**SUPPLIED TEXT:**
# anyone riding bus regularly with their V?



## brankulo (Jan 5, 2010)

my employer allowed me to bring my 5month Lulu to work with me. I ride bus to work every day and i started to take her with me. any tips how to get her behave in the bus? i mean she is doing pretty well, but she tends to get nervous as the bus goes over bumps or stops suddenly. the ride is around 20 minutes. any tips / tricks how to make her sit or lay calmly during the ride? thanks


----------



## Crazy Kian (Aug 10, 2009)

My guess woud be to just keep taking her, it may take a while for her to get used to it.
Maybe even bring her some treats to calm her a little.


----------



## Vlicked (Jun 19, 2008)

Where do you live that you can bring dogs on a bus!?


----------



## brankulo (Jan 5, 2010)

i am in denver. here as everywhere else dogs cant ride buses except service dogs. however it depends on driver if he would accept dog on board. since i ride same bus with same driver every day i only have to deal with two drivers. i convinced them that she will do fine and they let me ride with her. also, i was told by my friend that you can buy reflective vest and service dog sticker on amazon and than there will be no questions.


----------



## Vlicked (Jun 19, 2008)

Hey!! I'm up in Boulder. Did you get your V from someone out here?

That's pretty neat the driver will let you on. I would also say the more she rides, the more she'll become acclimated. And definitely lots of treats for good behavior. I'd think she'd just be overly excited with the passengers more than anything. If the noises of the bus bother her, maybe you could just stand at a bus stop while buses keep going by to get her used to it. Maybe not today, though, because it's cold out there!


----------



## Kailua (Feb 12, 2009)

That's great that you can take your dog to work. I wish I could ... I'm surprised to find that dogs are allowed on the bus. I'm sure she'll get used to the routine eventually.


----------



## brankulo (Jan 5, 2010)

we didnt get her from boulder vizsla. our neighbor on next streets breeds vizlas too, we got it from them. 

it is nice to have her around all day even at work. i am wandering how long will it last and how much longer will my employer is going to let her come. she is getting more crazy around here every day


----------



## Vlicked (Jun 19, 2008)

We didn't get ours from them either. I still swear we were outcast in the club because of it 

at that age, Vs are full of spit and fire. Speaking from experience, I know they can be excitable at the office with all those people who are coming just to see them (or so they think). But the more you make it part of their routine and correct and teach them wrong and right, the better it will get!

Good luck!


----------

**EXERCISE INSTRUCTIONS:**
1) Reproduce the part of the bus-riding thread between "it is nice to" and "it will get!", inclusive.
2) Answer these from the bus-riding thread:
(a) How long is the bus ride to work?
(b) In what city does brankulo live?
(c) Where does Vlicked say they are located?
Rely on the bus-riding thread alone for what comes next.

**STORED DATA:**
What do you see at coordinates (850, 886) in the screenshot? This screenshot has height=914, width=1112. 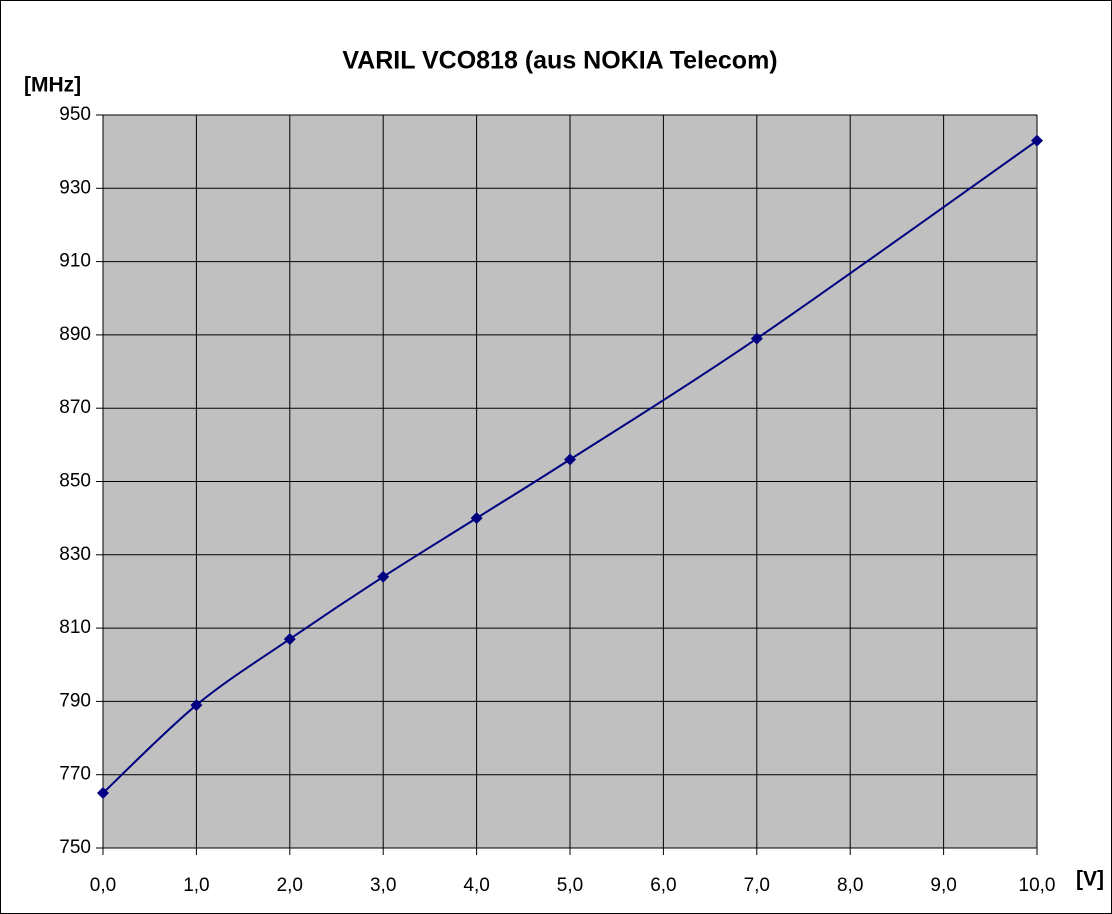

**SOLUTIONS TO THE EXERCISE:**
1)
it is nice to have her around all day even at work. i am wandering how long will it last and how much longer will my employer is going to let her come. she is getting more crazy around here every day


----------



## Vlicked (Jun 19, 2008)

We didn't get ours from them either. I still swear we were outcast in the club because of it 

at that age, Vs are full of spit and fire. Speaking from experience, I know they can be excitable at the office with all those people who are coming just to see them (or so they think). But the more you make it part of their routine and correct and teach them wrong and right, the better it will get!

2)
(a) Around 20 minutes.
(b) Denver.
(c) Boulder.